Single by V.I.C.

from the album Beast
- Released: July 15, 2008
- Recorded: 2008
- Genre: Hip-hop
- Length: 5:22 (album version); 3:48 (radio edit);
- Label: Warner Bros.
- Songwriters: Victor Sally; Frank Rodriguez; Michael "Mr. Collipark" Crooms; Johnathan "John Boy" Wright; Pjarro Scott;
- Producer: Mr. Collipark

V.I.C. singles chronology
| "Get Silly" (2008) | "Wobble" (2008) | "Say Bow" (2009) |

Music video
- "Wobble" on YouTube

= Wobble (song) =

2008 single by V.I.C.

"Wobble", also referred to as "Wobble Baby", is a song by American rapper V.I.C., released by Warner Bros. Records on July 15, 2008 as the second single from his debut album, Beast (2008). The song was produced by Mr. Collipark. Atlanta's V-103 former radio personality Frank Ski is featured on the song on the intro and bridge, but isn't credited as a featured artist. On the album, the song is preceded by the track "Wobble (Skit)".

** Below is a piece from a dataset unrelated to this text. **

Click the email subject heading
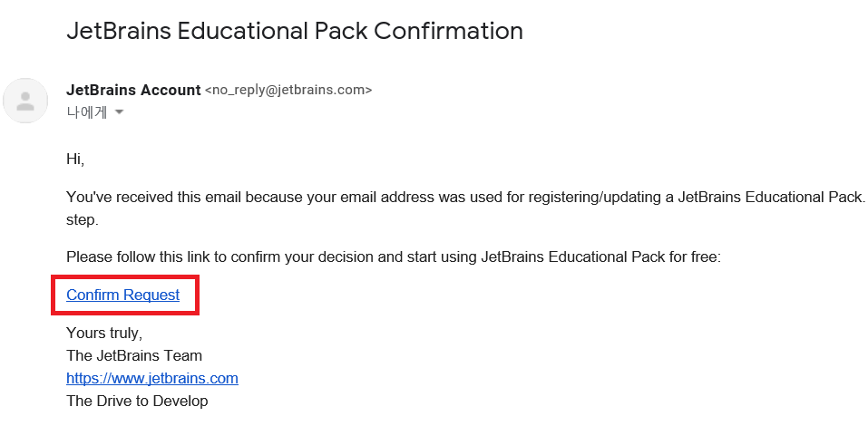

"Wobble" inspired a dance craze in the late 2000s and early 2010s. The song made its debut on the US Hot R&B/Hip-Hop Songs chart at number 89 on June 2, 2011, almost three years after its release, and has since peaked at number 77. It went on to debut at number 94 on the US Billboard Hot 100 on January 7, 2012. Despite lukewarm chart success, it has been certified platinum four times by the Recording Industry Association of America (RIAA). Furthermore, it saw a minor resurgence in the early 2020s on the video sharing platform TikTok. It has since become a popular dance song at gatherings.

==Track listing==

===Promo CD single===
1. "Wobble (Skit)" (Main)
2. "Wobble" (Song)
3. "Wobble" (Instrumental)
4. "Wobble" (Acapella)

== Charts ==

| Chart (2011–12) | Peak position |
|---|---|
| US Billboard Hot 100 | 94 |
| US Hot R&B/Hip-Hop Songs (Billboard) | 77 |

==Certifications==

| Region | Certification | Certified units/sales |
| United States (RIAA) | 4× Platinum | 4,000,000^{‡} |
^{‡} Sales+streaming figures based on certification alone.